In the records below, find the line containing "Click the Aerosvit" and print it and every line after it exactly, through the end. Skip pictures.

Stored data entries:
▼
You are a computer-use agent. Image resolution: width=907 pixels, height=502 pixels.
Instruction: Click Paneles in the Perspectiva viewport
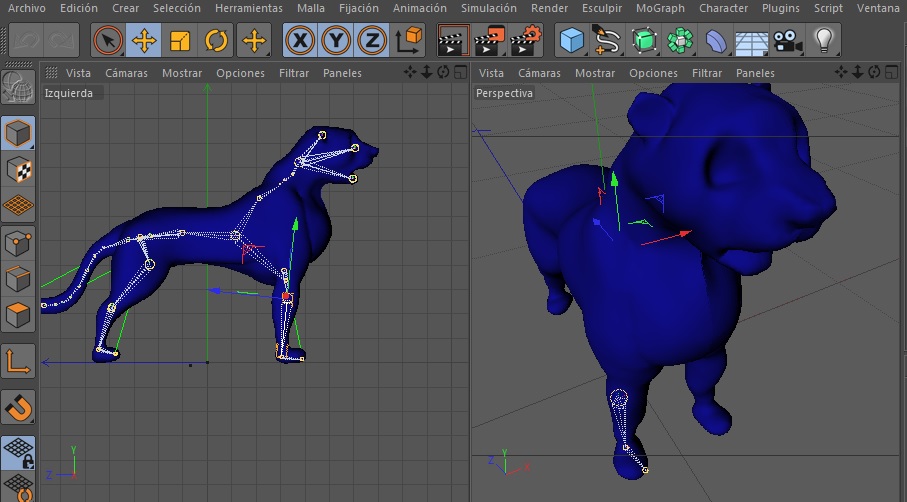tap(755, 73)
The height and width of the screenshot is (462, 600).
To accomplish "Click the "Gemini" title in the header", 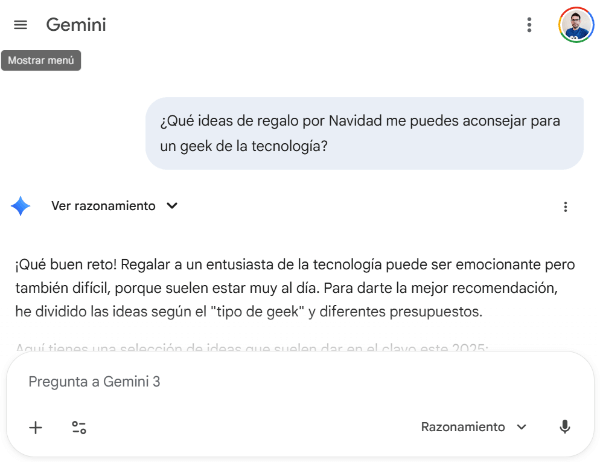I will coord(76,25).
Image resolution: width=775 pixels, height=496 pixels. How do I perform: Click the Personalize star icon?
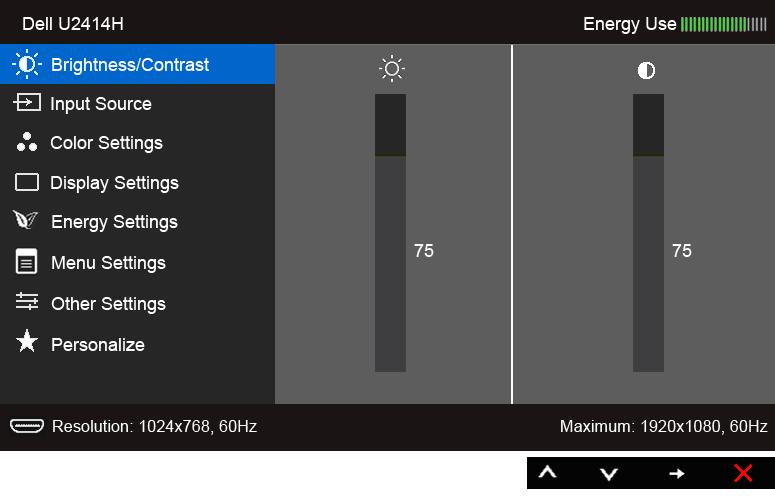(x=27, y=341)
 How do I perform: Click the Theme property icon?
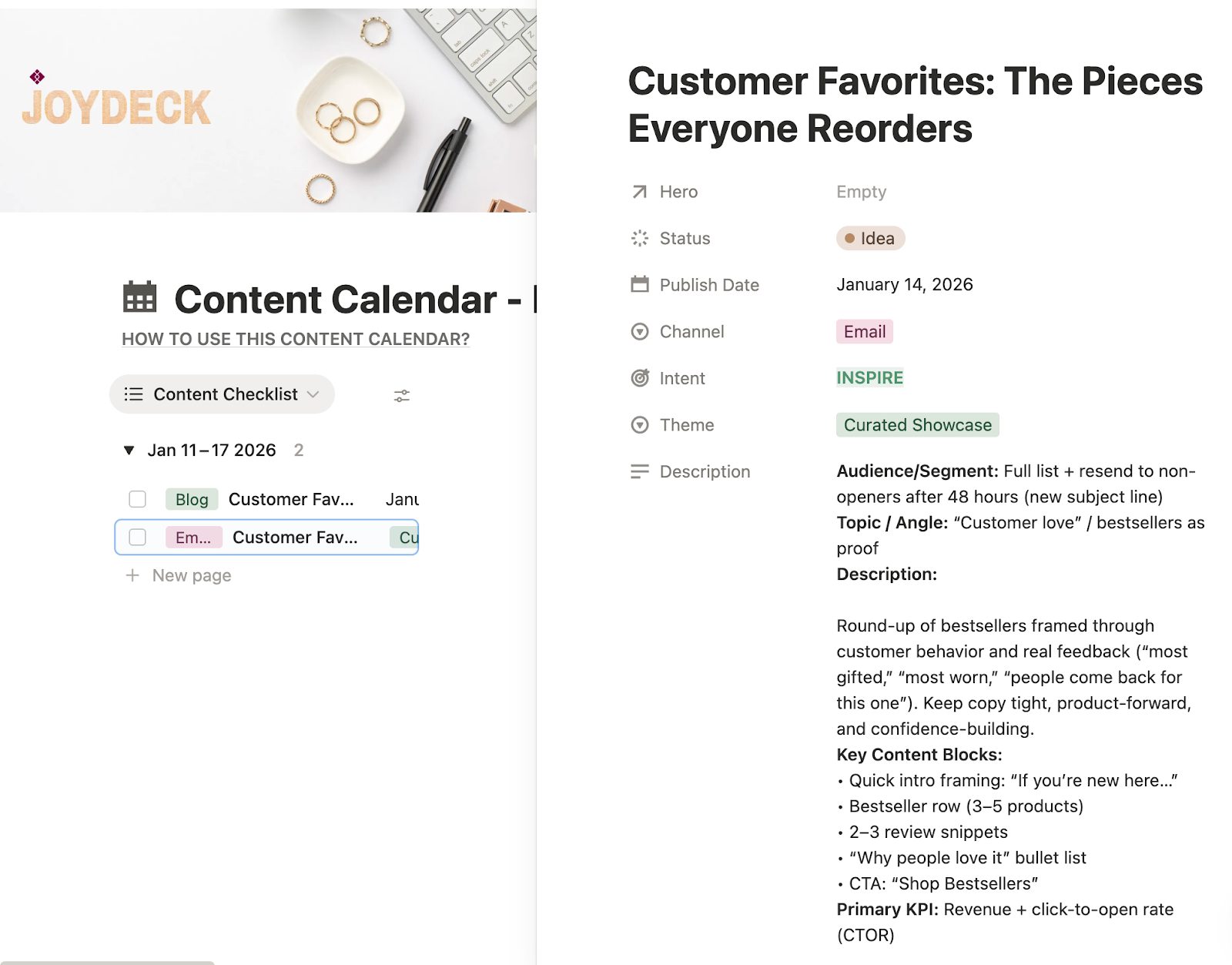[x=639, y=425]
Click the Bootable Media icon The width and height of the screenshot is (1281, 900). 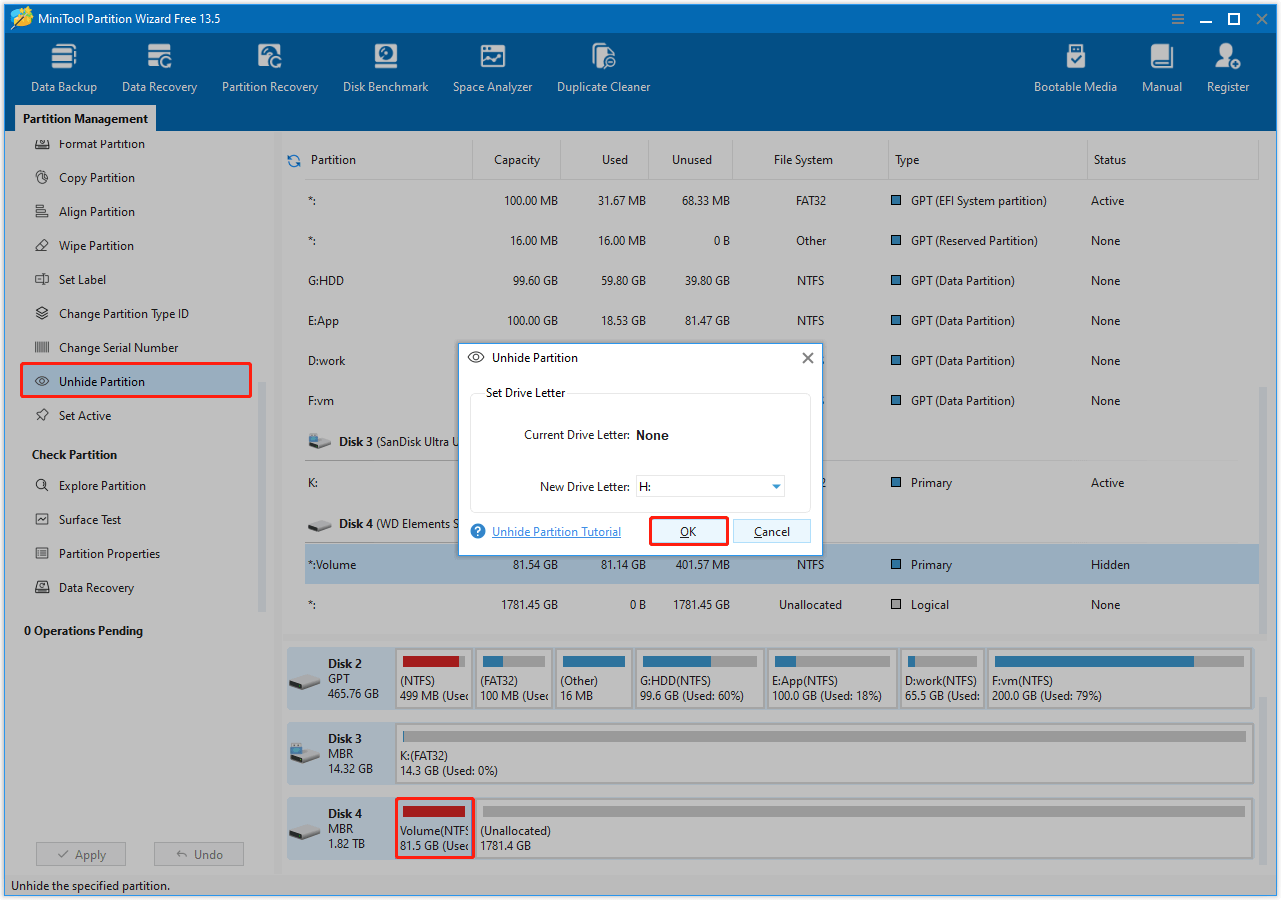pyautogui.click(x=1075, y=65)

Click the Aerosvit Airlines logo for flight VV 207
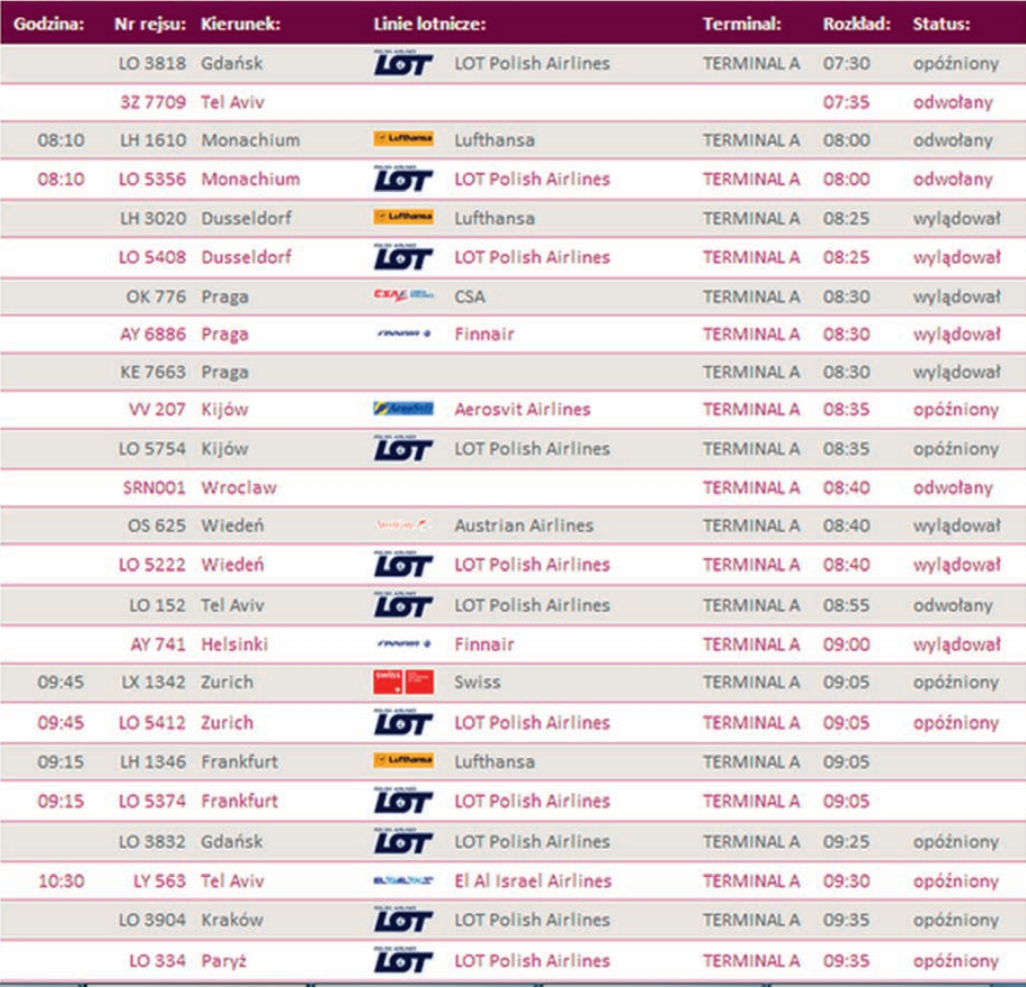[x=403, y=409]
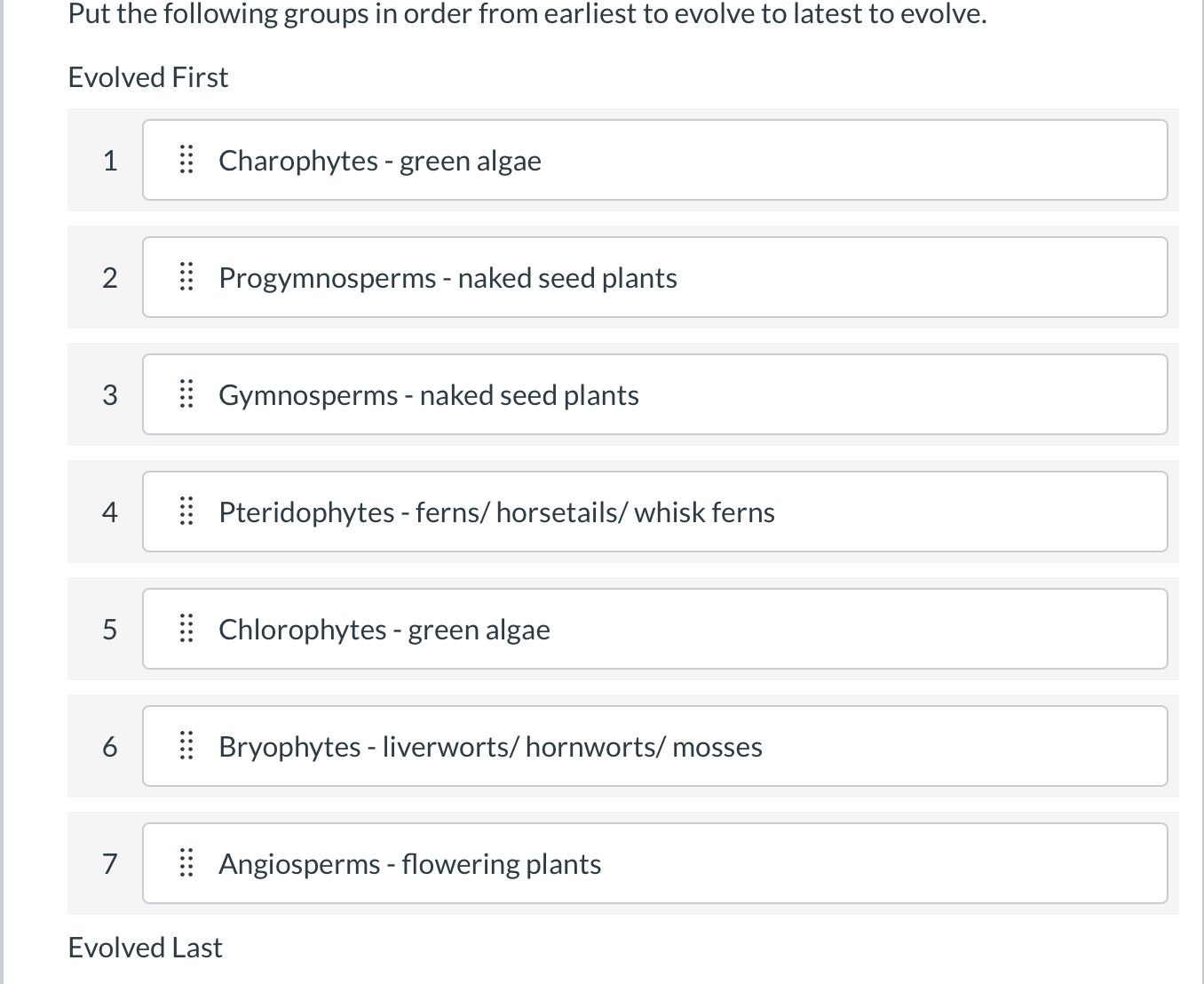Click position number 4 in the list

click(110, 512)
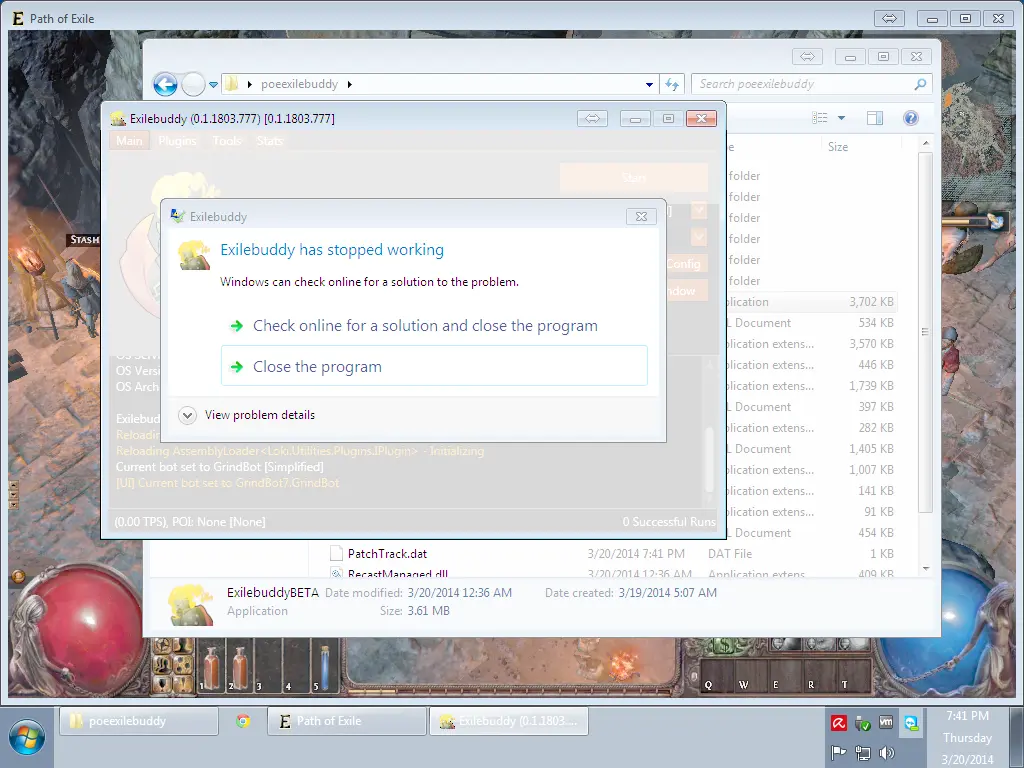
▲
Result.
Click the Aerosvit Airlines logo for flight VV 207
[x=403, y=409]
Click position number 4 in the list

click(110, 512)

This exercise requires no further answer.